Appendix B. Design patterns – MongoDB in Action

Appendix B. Design patterns

B.1. Patterns

The early chapters of this book implicitly advocate a certain set of design patterns. Here I’ll summarize those patterns and augment them with a few patterns that fall outside the flow of the text.

B.1.1. Embed versus reference

Suppose you’re building a simple application in MongoDB that stores blog posts and comments. How do you represent this data? Do you embed the comments in their respective blog post documents? Or is it better to create two collections, one for posts and the other for comments, and then relate the comments to the posts with an object id reference?

This is the problem of embedding versus referencing, and it’s a common source of confusion for new users of MongoDB. Fortunately, there’s a simple rule of thumb that works for most schema design scenarios: Embed when the child objects always appear in the context of their parent. Otherwise, store the child objects in a separate collection.

What does this mean for blog posts and comments? It depends on the application. If the comments always appear within a blog post, and if they don’t need to be ordered in arbitrary ways (by post date, comment rank, and so on), then embedding is fine. But if, say, you want to be able to display the most recent comments, regardless of which post they appear on, then you’ll want to reference. Embedding may provide a slight performance advantage, but referencing is far more flexible.

B.1.2. One-to-many

As stated in the previous section, you can represent a one-to-many relationship by either embedding or referencing. You should embed when the many object intrinsically belongs with its parent and rarely changes. The schema for a how-to application illustrates this well. The steps in each guide can be represented as an array of sub-documents because these steps are an intrinsic part of the guide, and rarely change:

{ title: "How to soft-boil an egg",
          steps: [
          { desc: "Bring a pot of water to boil.",
            materials: ["water", "eggs"] },
          { desc: "Gently add the eggs a cook for four minutes.",
            materials: ["egg timer"]},
          { desc: "Cool the eggs under running water." },
         ]
}

When the two related entities will appear independently in the application, you’ll want to relate. Many articles on MongoDB suggest that embedding comments in blog posts is a good idea. But relating is far more flexible. For one thing, you can easily show users a list of all their comments. You can also show all recent comments across all posts. These features, considered de rigueur for most sites, aren’t possible with embedded documents at this time.[1] You typically relate documents using an object ID. Here’s a sample post:

1 There’s a popular feature request for virtual collections, which could provide the best of both worlds. See http://jira.mongodb.org/browse/SERVER-142 to track this issue.

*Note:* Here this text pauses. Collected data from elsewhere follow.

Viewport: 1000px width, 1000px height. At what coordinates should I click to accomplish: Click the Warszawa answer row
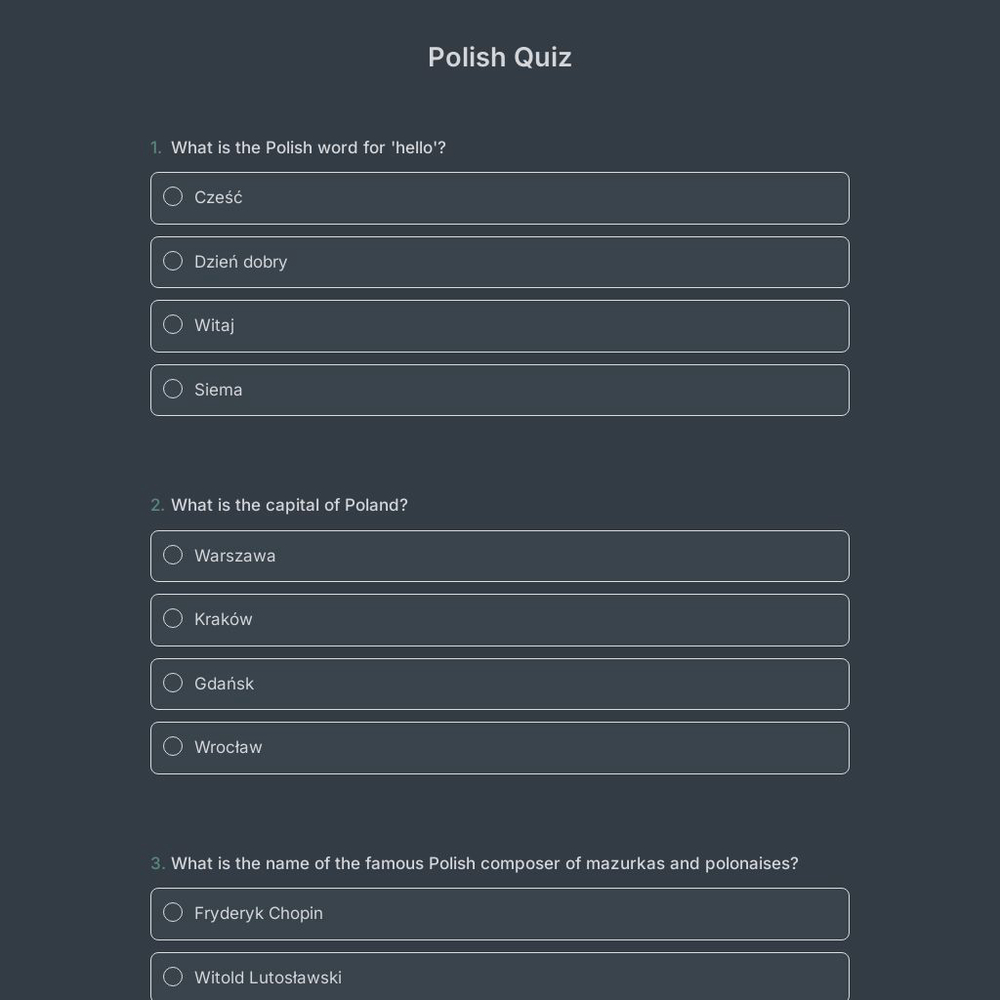(500, 555)
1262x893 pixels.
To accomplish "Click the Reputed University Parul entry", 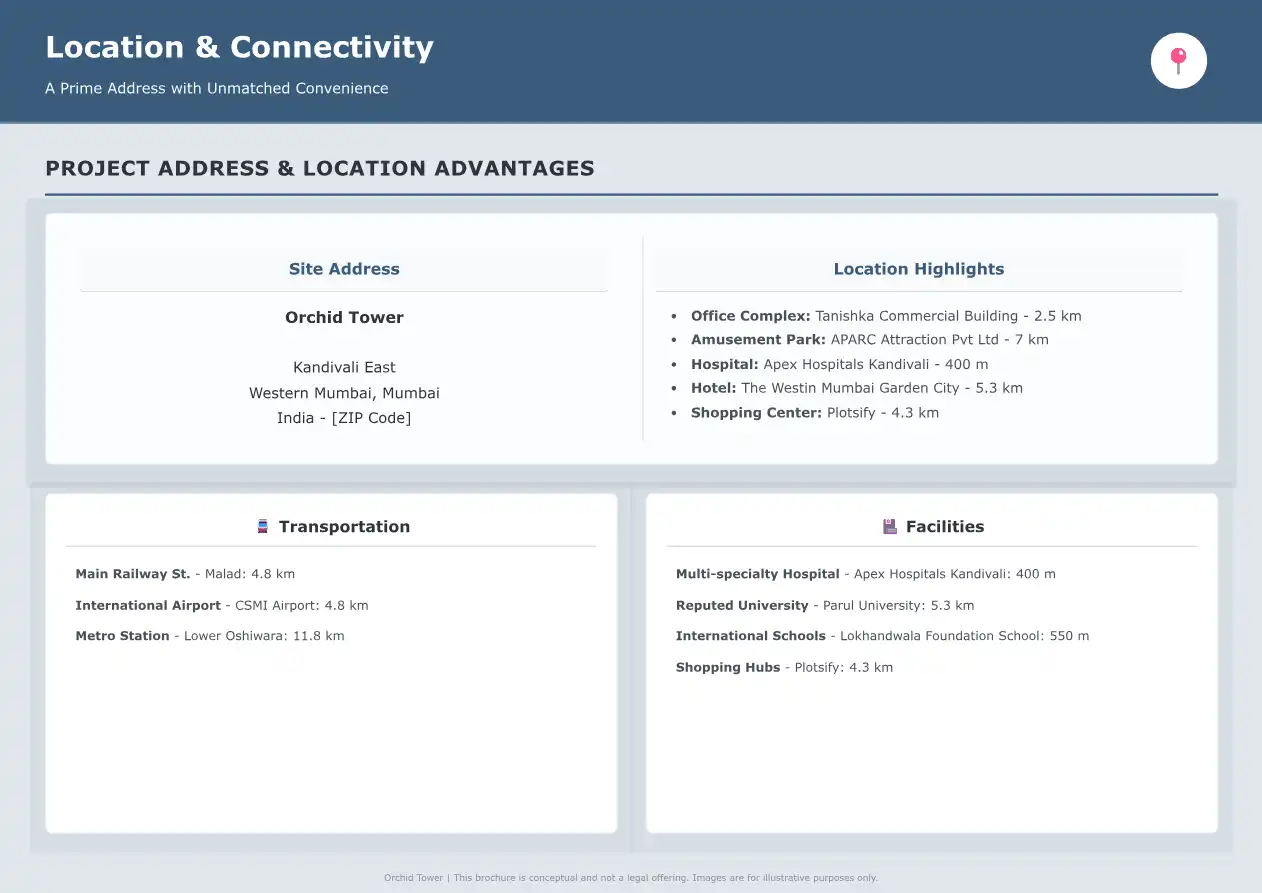I will (824, 605).
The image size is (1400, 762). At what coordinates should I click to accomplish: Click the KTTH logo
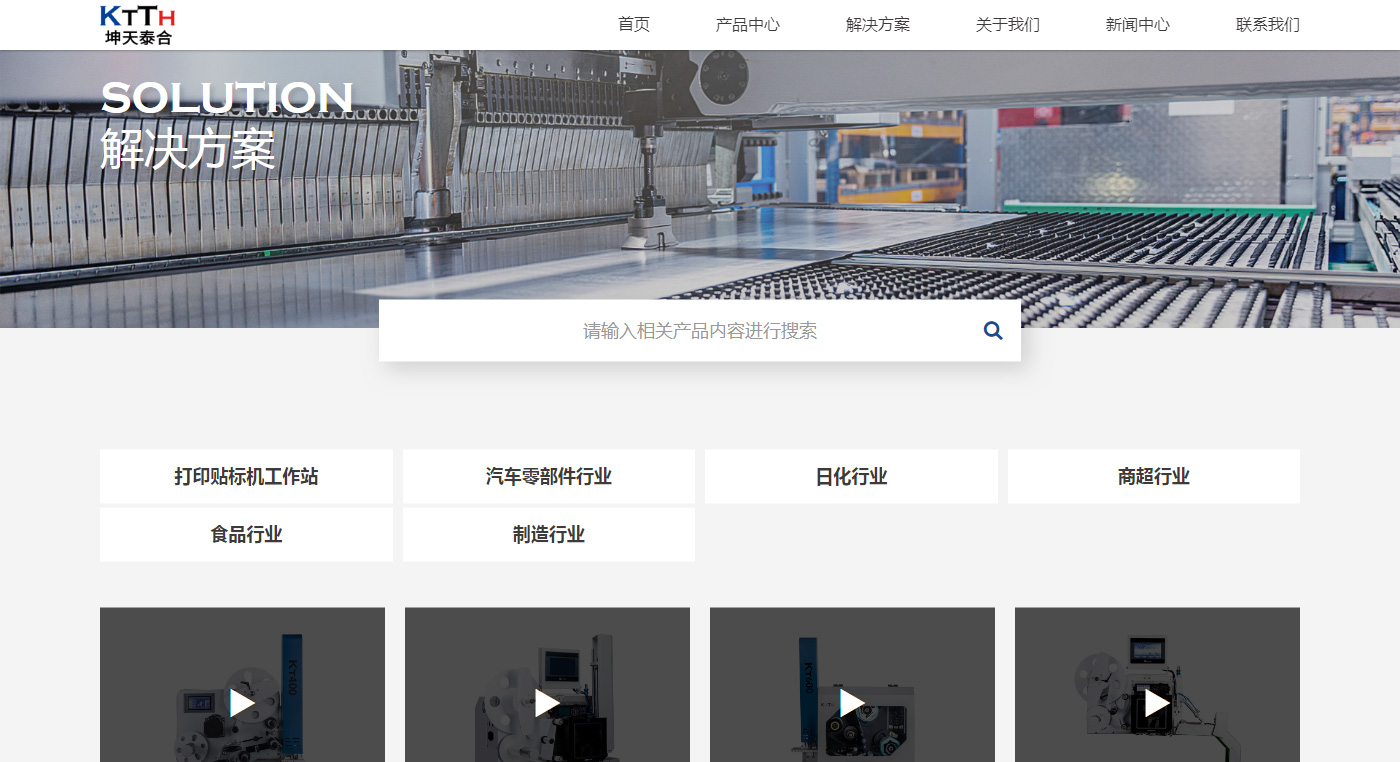(x=138, y=25)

{ _id: ObjectId("4d650d4cf32639266022018d"),
  title: "Cultivating herbs",
  text: "Herbs require occasional watering..."
}

And here’s a comment, related by the post_id field:

{ _id: ObjectId("4d650d4cf32639266022ac01"),
  post_id: ObjectId("4d650d4cf32639266022018d"),
  username: "zjones",
  text: "Indeed, basil is a hearty herb!"
}

The post and the comment live in their own collections, and it takes two queries to display a post with its comments. Because you’ll be querying comments on their post_id field, you’ll want an index there:

db.comments.ensureIndex({post_id: 1})

We used this one-to-many pattern extensively in chapters 4, 5, and 6; look there for more examples.

B.1.3. Many-to-many

In RDBMSs, you use a join table to represent many-to-many relationships; in MongoDB, you use array keys. You can see a clear example of this technique earlier in the book where we relate products and categories. Each product contains an array of category IDs, and both products and categories get their own collections. If you have two simple category documents

{ _id: ObjectId("4d6574baa6b804ea563c132a"),
  title: "Epiphytes"
}
{ _id: ObjectId("4d6574baa6b804ea563c459d"),
  title: "Greenhouse flowers"
}

then a product belonging to both categories will look like this:

{ _id: ObjectId("4d6574baa6b804ea563ca982"),
  name: "Dragon Orchid",
  category_ids: [ ObjectId("4d6574baa6b804ea563c132a"),
                 ObjectId("4d6574baa6b804ea563c459d") ]
}

For efficient queries, you should index the array of category IDs:

db.products.ensureIndex({category_ids: 1})

Then, to find all products in the Epiphytes category, simply match against the category_id field:

db.products.find({category_id: ObjectId("4d6574baa6b804ea563c132a")})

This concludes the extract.